BMAC receives grant from to support project on homelessness

BRATTLEBORO — The Brattleboro Museum & Art Center (BMAC) has received a grant of $5,000 from The Thomas Thompson Trust in support of two art exhibits and a series of related events intended to heighten awareness and foster constructive dialogue about homelessness in the Brattleboro area.

In planning the exhibits and events, BMAC is collaborating with Groundworks Collaborative, Youth Services, Southeastern Vermont Community Action (SEVCA), Windham & Windsor Housing Trust, and the town of Brattleboro.

The two exhibits will be on view from March 14 to June 14, 2020.

“Steven Kinder: 552,830,” which will fill BMAC's Wolf Kahn & Emily Mason Gallery, consists of larger-than-life portraits of people experiencing homelessness in New York City, accompanied by Kinder's sketchbooks, working photographs, and paraphernalia that the people featured in the portraits gave or sold to Kinder, such as cardboard signs and collection cups.

The exhibition title refers to the number of people who experienced homelessness in the United States in 2018.
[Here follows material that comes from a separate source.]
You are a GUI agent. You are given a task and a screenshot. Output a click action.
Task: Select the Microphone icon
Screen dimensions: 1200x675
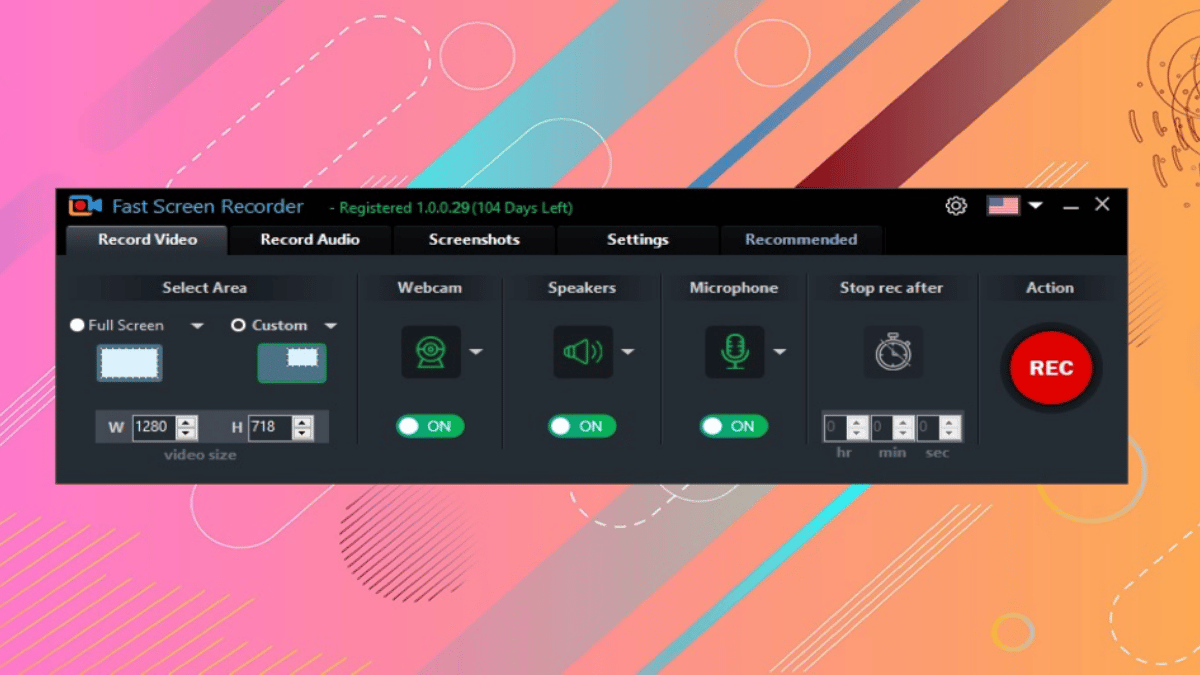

In the adjacent Ticket Gallery will be an exhibition of photographs, video, and written narratives developed in collaboration with Groundworks Collaborative called “Coffee & Conversation: Stories of Homelessness,” an updated version of a 2015 project that brought together Brattleboro residents experiencing homelessness with those who have stable housing.

“We're very supportive of partnering with BMAC on this exhibition as it shows people as people, in a beautiful way,” said Groundworks Collaborative Executive Director Joshua Davis in a news release. “All too often, people who experience homelessness are overlooked - or worse, looked down upon. This exhibition seeks to highlight people and their stories with dignity.”

“Over the past four years, BMAC has found that one of the ways we can be of greatest value to our community is by presenting artwork that serves as a platform for the exploration of important social issues,” said BMAC Director Danny Lichtenfeld. “Projects like these deepen BMAC's connections within our community, and they allow us to serve as a center of discussion and creative solution-making.”

Susan T. Monahan, trustee and grants coordinator for The Thomas Thompson Trust, said, “It is clear that (Brattleboro) is grappling with the increasingly complex issue of homelessness... This series of exhibits and events will raise awareness, increase empathy, and inspire a constructive dialogue around a difficult issue affecting everyone in the community.”

A year ago, The Thomas Thompson Trust funded the BMAC exhibit “If she has a pulse, she has a chance,” a collection of photographs and essays about addiction and recovery by Michael Poster.

That project led to BMAC and Poster being recognized by the Vermont Association for Mental Health, Addiction, and Recovery with the Jack Barry Award, given annually to individuals and organizations who have effectively communicated about the value of recovery from addictions and mental health conditions.